→ **Texto fornecido**
§ §

Apanhados pela Secular Tendência

Prover alimentos em quantidade e qualidade adequadas para a humanidade consiste em desafio do porvir que se apresenta a civilização. Significa não apenas debelar o flagelo da fome mas, sobretudo, pacificar as nações e os povos que sob a escassez de haveres trilham o desastroso caminho da mútua conflagração.

         Nesse contexto, emerge o Brasil como o mais privilegiado dos países capazes em atender positivamente ao chamamento mundial por mais e melhores alimentos. Conhecido o cenário 2020 desenhado pela FAO/ONU que reserva para a agricultura brasileira incremento de 40% da produção de grãos, fibras, bebidas e energia1, sem dúvida trata-se de oportunidade ímpar que a história nos concede. Ademais, tal exigência não arrefece nas décadas vindouras, mas, ao contrário, o ritmo de aumento da produção precisará se intensificar, pois a demografia, notadamente pelo crescimento da asiática e da africana, aponta para uma população mundial de 9,5 bilhões em 2050!

§ §

→ **Registros exibidos**
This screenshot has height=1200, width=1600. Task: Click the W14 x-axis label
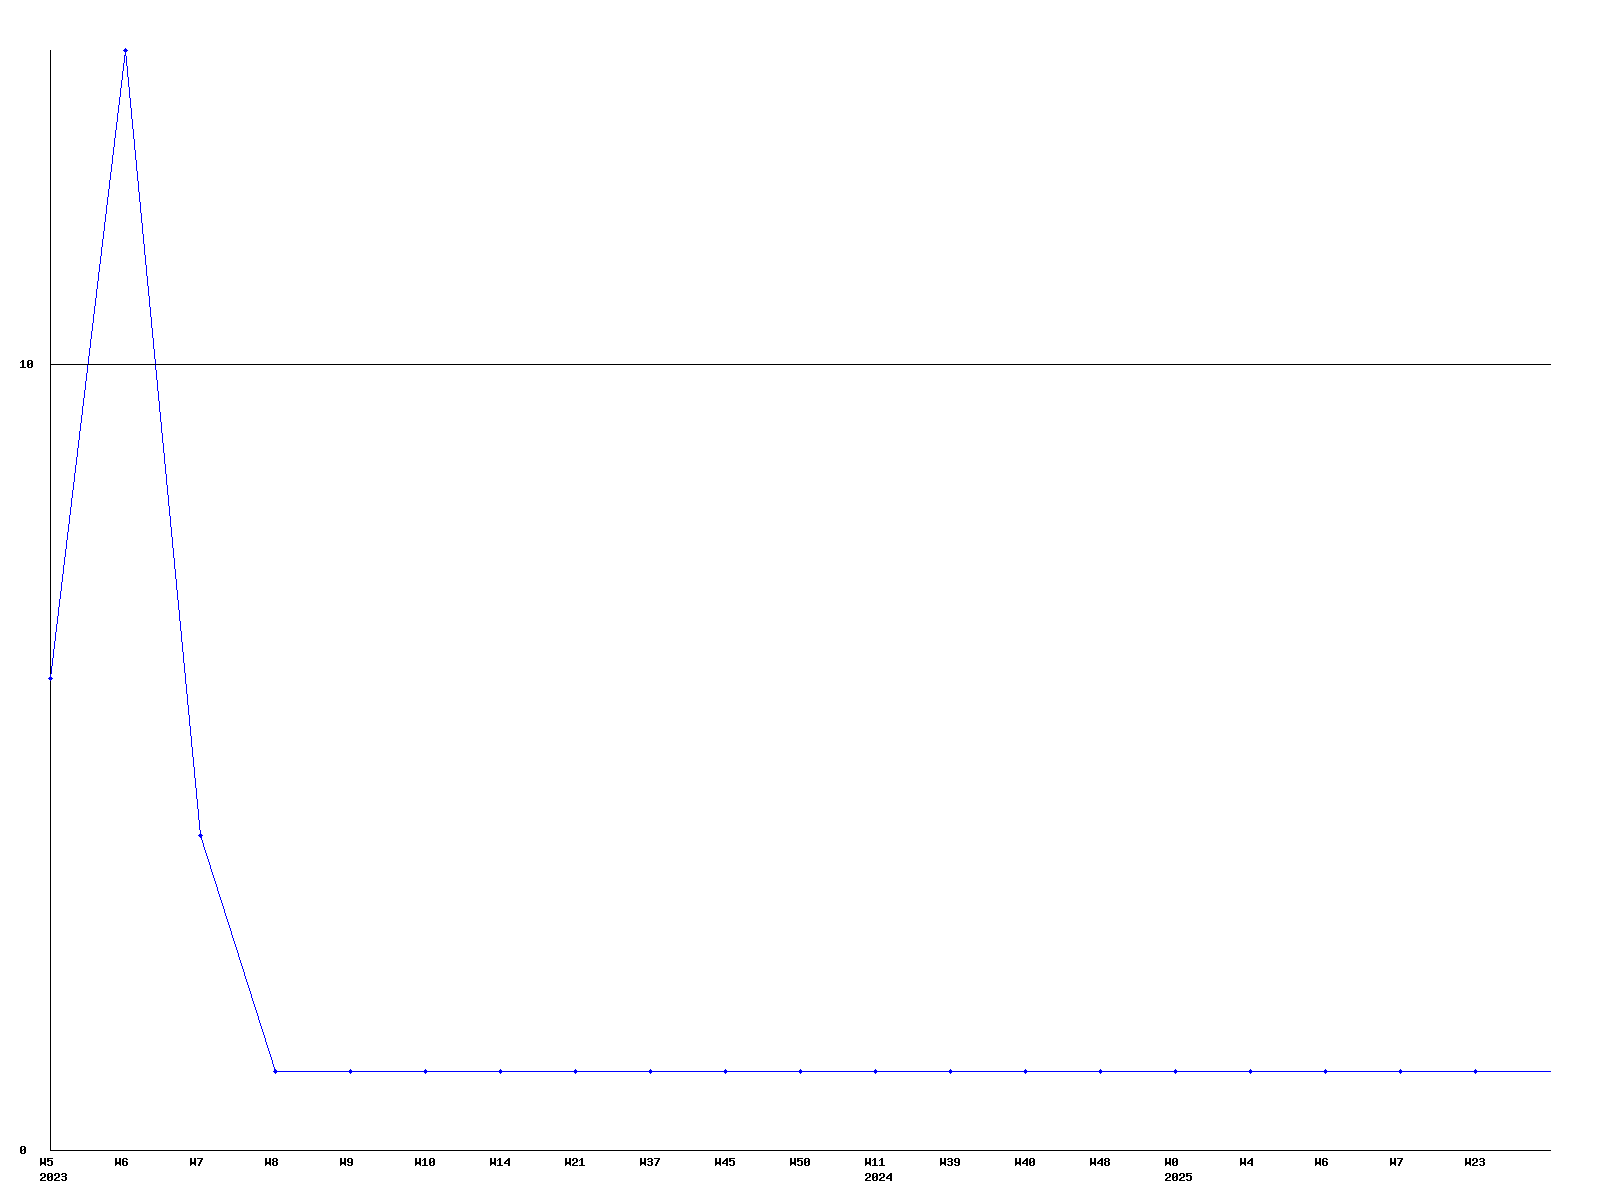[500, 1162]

§ §

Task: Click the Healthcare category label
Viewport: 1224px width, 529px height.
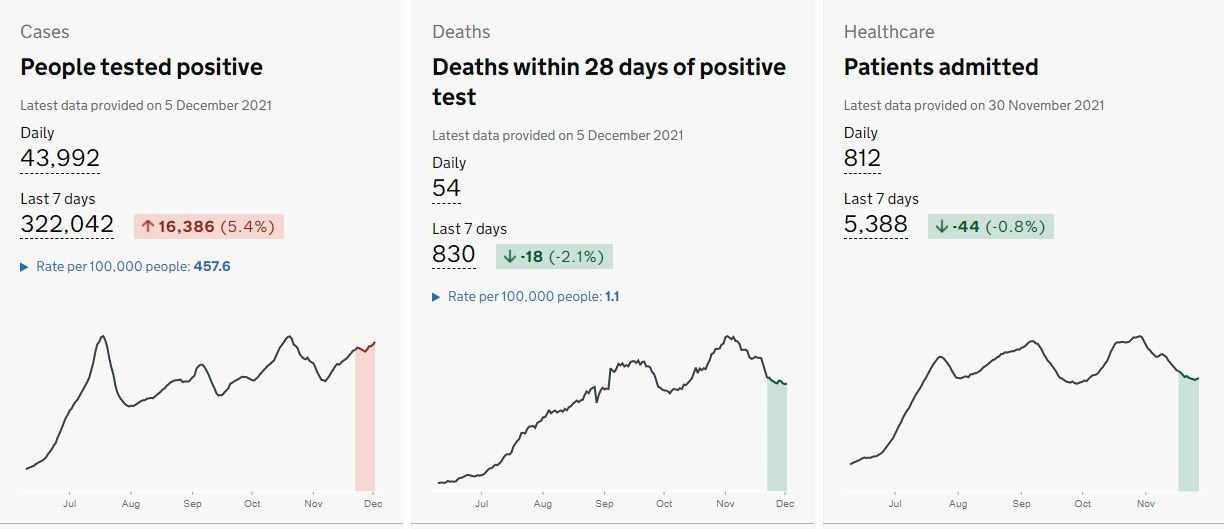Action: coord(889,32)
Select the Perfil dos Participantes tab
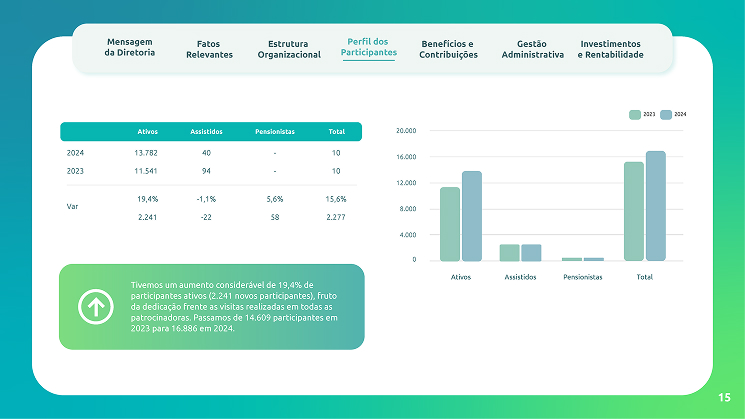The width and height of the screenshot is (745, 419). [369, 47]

§ §

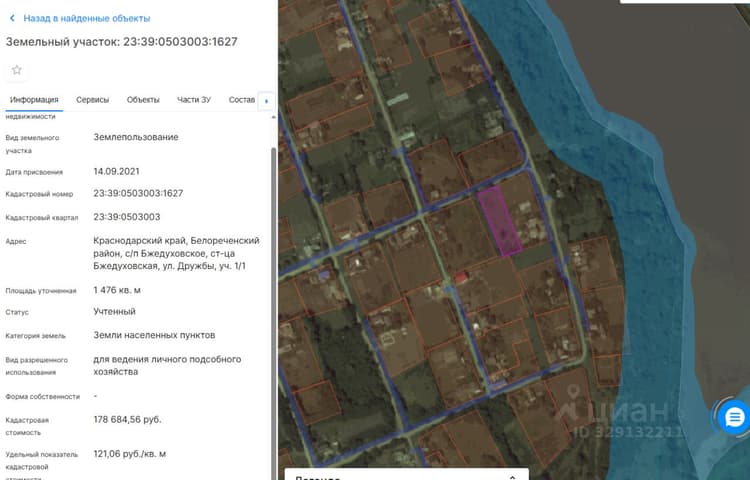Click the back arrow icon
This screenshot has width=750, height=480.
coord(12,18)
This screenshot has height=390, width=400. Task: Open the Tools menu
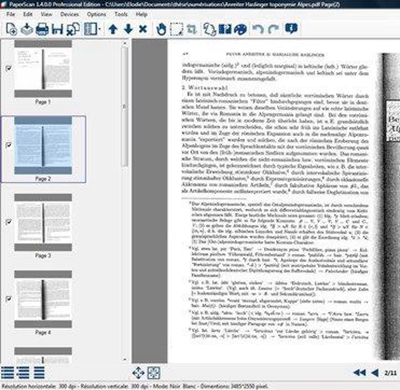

§ §

→ **Tarefa**
Escreva o trecho do texto fornecido que começa em "Apanhados pela Secular" e termina em "da mútua conflagração.", sem mudar nada. Os registros não têm relação com o texto fornecido.

→ **Resposta**
Apanhados pela Secular Tendência

Prover alimentos em quantidade e qualidade adequadas para a humanidade consiste em desafio do porvir que se apresenta a civilização. Significa não apenas debelar o flagelo da fome mas, sobretudo, pacificar as nações e os povos que sob a escassez de haveres trilham o desastroso caminho da mútua conflagração.